Brain areas with decreased functional connection to PMC.

The functional connectivity with PMC

The bilateral PMCs were activated during a delayed match-to-sample task using thermal stimuli in healthy people; they receive input information from the ACC and contribute to the communication and selection of a decision about the nature of the afferent sensory information during both intensity and spatial discrimination [5]. The patients with MWoAs showed weaker FCs between R PMd and the left precuneus, bilateral middle occipital gyrus, cerebellum regions, bilateral cuneus, and right postcentral gyrus. The patients with MWoAs showed weaker FCs between the PMv and left precentral gyrus, right cingulate gyrus, bilateral precuneus, bilateral postcentral gyrus and L SMA. Numerous regions mentioned above are involved in the pathology of migraine. In addition, a previous study found structural changes in cerebellum-associated migraine [46]. The cerebellum has been demonstrated to be involved in human nociception [47] and is even suggested to play a modulating role in pain perception.

Clinical correlations

The disease duration of the patients was negatively correlated with the FC Z scores between the L M1 and the R MTG and R STG and the FC Z scores between the L S1 and the R MTG and R STG, which suggests that recurrent headache attacks may drive functional changes and contribute to this disrupted network among the L M1, L S1 and temporal regions. The pain intensity of the patients was negatively correlated with the FC Z scores between the L SI and R STG. This result further indicates that the reduced FC between the L S1 and R STG is indeed a maladaptive functional plasticity closely related to pain intensity in MWoAs.
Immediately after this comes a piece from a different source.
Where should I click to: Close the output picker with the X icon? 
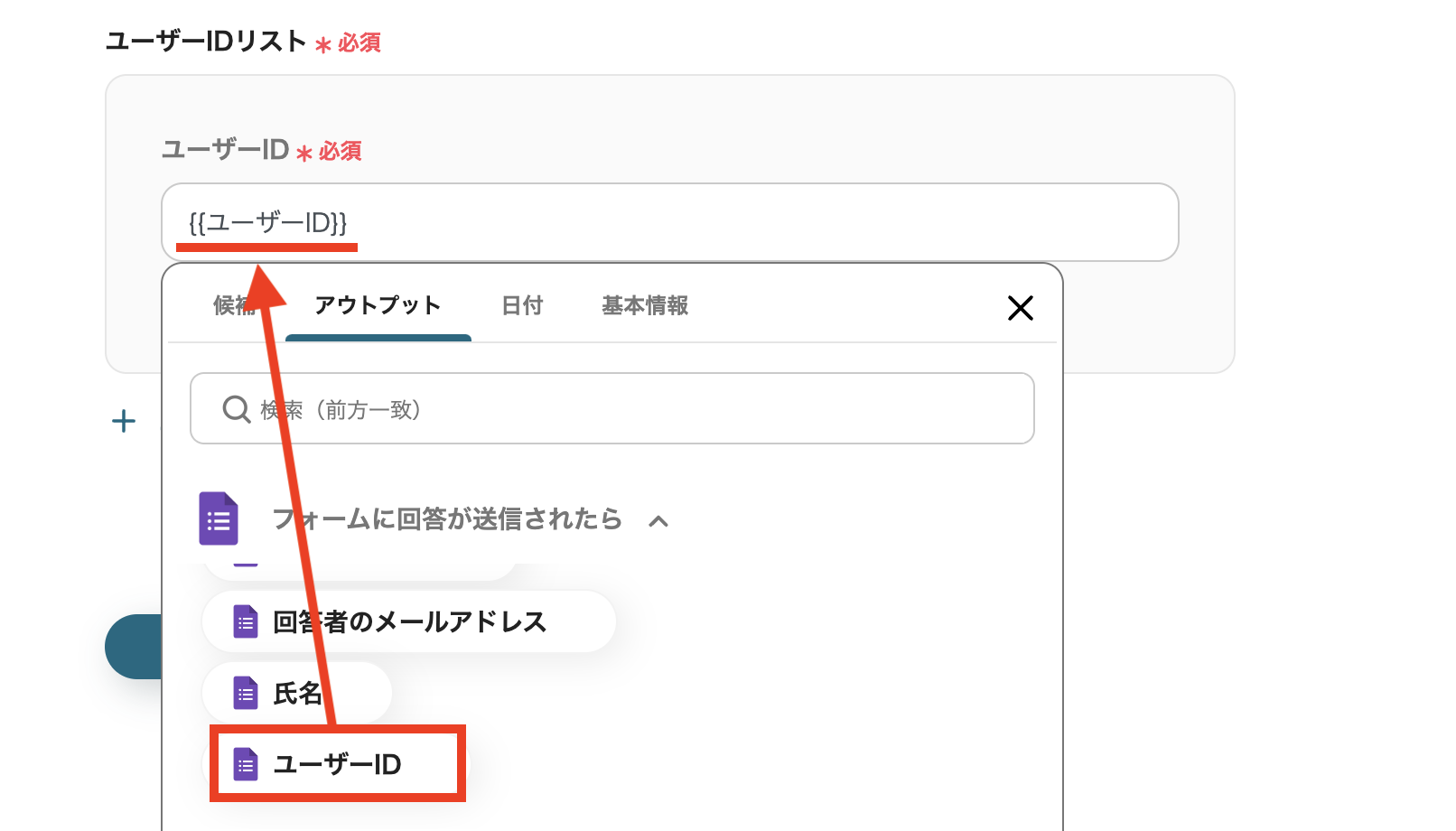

The HIT-6 score in MWoAs was negatively correlated with the FC Z score between the L PMv and R cingulate gyrus, which suggests that the reduced FC is significantly related to the impact of recurrent migraine attacks on daily life.

Limitation

Although our research revealed that MWoAs exhibited deficits in the functional connectivity between sensorimotor regions and other cortical areas, the current study had several limitations. First, we examined patients only in the interictal phase, and therefore, functional connectivity in the ictal phase must also be explored. Second, we focused on MWoAs but did not examine migraineurs with aura and chronic migraineurs. In a future study, we will evaluate the functional abnormalities in the sensorimotor regions of these other two populations during the ictal phase.

Conclusion

We found that MWoAs exhibited disrupted functional connectivity between the sensorimotor areas and the visual cortex, temporal cortex, posterior parietal lobule, prefrontal areas, precuneus, cingulate gyrus, sensorimotor areas proper and cerebellum areas compared with healthy controls. These disrupted FCs might contribute to abnormalities in visual processing, multisensory integration, nociception processing, spatial attention and intention and dysfunction in cognitive evaluation and modulation of pain. Recurrent headache attacks might lead to the disrupted network between the L M1 and temporal regions and between the L S1 and temporal regions. Pain sensitivity and patient quality of life are closely tied to abnormal functional connectivity between sensorimotor regions and other brain areas.